The actual tally of stolen user accounts from the hack Yahoo experienced could be much larger than 500 million, according to a former Yahoo executive familiar with its security practices.
The former Yahoo insider says the architecture of Yahoo’s back-end systems is organized in such a way that the type of breach that was reported would have exposed a much larger group of user account information.
“I believe it to be bigger than what’s being reported,” the executive, who no longer works for the company but claims to be in frequent contact with employees still there, including those investigating the breach, told Business Insider. “How they came up with 500 is a mystery.”
To be sure, Yahoo has said that the breach affected at least 500 million users. But the former Yahoo exec estimated the number of accounts that could have potentially been stolen could be anywhere between 1 billion and 3 billion.
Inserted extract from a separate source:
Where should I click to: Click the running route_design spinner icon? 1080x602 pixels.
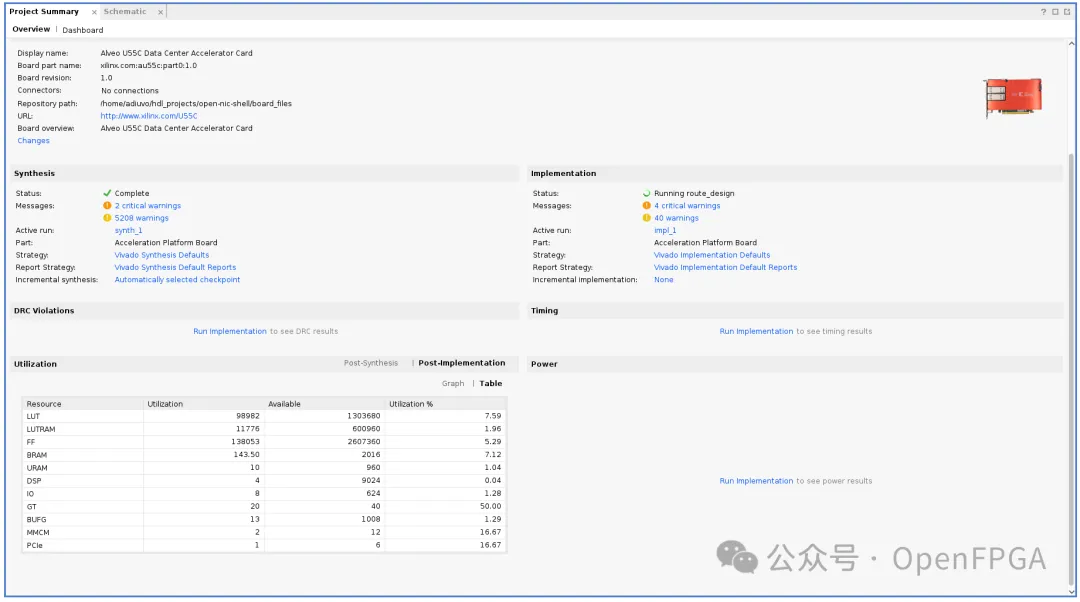646,194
According to this executive, all of Yahoo’s products use one main user database, or UDB, to authenticate users. So people who log into products such as Yahoo Mail, Finance, or Sports all enter their usernames and passwords, which then goes to this one central place to ensure they are legitimate, allowing them access.
That database is huge, the executive said. At the time of the hack in 2014, inside were credentials for roughly 700 million to 1 billion active users accessing Yahoo products every month, along with many other inactive accounts that hadn’t been deleted.
“That is what got compromised,” the executive said. “The core crown jewels of Yahoo customer credentials.”
Yahoo’s UDB is still the main repository for user credentials and is still in use, LinkedIn profiles from current Yahoo employees and a 2015 court ruling show.
It’s unclear how the hackers actually exfiltrated the database, and Yahoo has not commented further on how the breach happened or when it was discovered, citing an active investigation. Though it is certainly plausible that a hacker group could access a database but not steal everything within, lending credence to Yahoo’s official number.
Yahoo declined to specify how many breach notification emails it sent out to affected users or how it reached the 500 million number.